機械学習やAI(人工知能)の注目度が高まるにつれ、データサイエンティストの需要が急増している。将来性が高い仕事として、将来の選択肢に検討している人も少なくないだろう。しかし、仕事の実態を把握している人は少ない。
急成長を遂げる米ベンチャー「DataRobot(データロボット)」の日本法人、DataRobot Japan 株式会社の代表を務めるシバタアキラさんは、データサイエンティストとして活躍するには、「技術力にたけていても、それだけでは不十分」だと語る。
“21世紀で最もセクシーな職業”と称される、未知なる仕事のリアルをひもとく。
—— 将来性の高い仕事として、データサイエンティストに注目が集まっています。需要の高まりには、どのような背景があるのでしょうか?
シバタ:10年以上前ですが、私がまだデータサイエンティストになる以前、ニューヨーク大学で研究に従事していた頃は、「21世紀で最もセクシーな職業」ともてはやされていました。
当時から今日まで、データサイエンティストの需要は高まり続けています。その背景として、「これからはデータの時代」「AIがビジネスのトレンドになる」と耳にする機会が増えたように、実際にビッグデータやAIを活用したビジネスが増えていることが挙げられます。

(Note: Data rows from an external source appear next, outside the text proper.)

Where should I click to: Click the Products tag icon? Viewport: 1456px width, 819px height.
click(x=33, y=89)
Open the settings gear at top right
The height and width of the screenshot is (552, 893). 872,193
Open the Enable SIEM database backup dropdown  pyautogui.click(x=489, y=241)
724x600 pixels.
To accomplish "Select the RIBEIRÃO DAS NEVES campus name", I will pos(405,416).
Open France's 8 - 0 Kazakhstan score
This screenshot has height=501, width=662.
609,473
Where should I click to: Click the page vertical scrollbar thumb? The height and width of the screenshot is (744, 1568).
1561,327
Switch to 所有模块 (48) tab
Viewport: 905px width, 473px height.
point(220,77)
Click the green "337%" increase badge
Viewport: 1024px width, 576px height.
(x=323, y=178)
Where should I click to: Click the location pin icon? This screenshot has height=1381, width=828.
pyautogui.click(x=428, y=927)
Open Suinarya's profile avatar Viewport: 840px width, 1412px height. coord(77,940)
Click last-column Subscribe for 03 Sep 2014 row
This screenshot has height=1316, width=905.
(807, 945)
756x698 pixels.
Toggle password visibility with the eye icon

データサイエンティストは、今後も求められ続けられる職業だと思います。しかし、企業によっては大量解雇が起こっていることも、事実として認識しておくべきです。
—— 需要があるのにもかかわらず、大量解雇が起こっているのは、なぜでしょうか?
シバタ:10年前と現在では、事情が少し異なるので、順を追って話させてください。
便宜上、10年前の大量採用を、“第1次データサイエンティストブーム”、現在のニーズの高まりを、“第2次データサイエンティストブーム”と表現することにします。
“第1次データサイエンティストブーム”は、データサイエンスという言葉が誕生したばかりの時期で、明確な定義が存在しませんでした。“それっぽいスキル”を持っている人材が「自分はデータサイエンティストである」というセルフブランディングをしていました。
また当時は、データサイエンティストへの需要はあれど、それをビジネスに実装する仕組みが整っていませんでした。「データからインサイトを導き出し、それをベースに意思決定をする」というのが、当時のトレンドです。
もともとデータサイエンスは、サイエンスのために生み出された技術であり、それをビジネスに活用するすべ知っている人がほとんどいなかったのです。
そのため、採用したはいいものの、利益へのインパクトが少なく、企業によっては「データサイエンティスト=コストセンター」という認識を持たれることもありました。
一方、“第2次データサイエンティストブーム”では、データサイエンティストの明確な定義が誕生しました。また、データサイエンスを使いこなして売り上げを創出する事業会社も、少しずつ増えています。
例えば、データドリブンな顧客のターゲティングです。
世界中の顧客を一軒一軒ドアノックして回ることは現実的に不可能なので、「この商品を買ってくれる可能性が高い顧客は誰か」を、データをもとに予測し、1回あたりの営業効率をあげるというものです。
他にも、私たちの生活になじみ深いものとして、「レコメンド・エンジン」があります。ECサイトで特定の商品を購入した際に、関連商品の購入を勧める機能の開発にも、データサイエンスが関わっています。
このように、以前に比べてデータサイエンスを直接的にビジネスへと実装できる企業が増えてきました。
とはいえ、給与の高いデータサイエンティストを使いこなせていない企業が大半なのも事実です。
みなさんが日常的に利用するサービスを展開する有名企業の中には、「採用ブームに乗っかって青田買いをしたものの、利益につなげることができずに大量解雇する」という事態に陥っている企業もあります。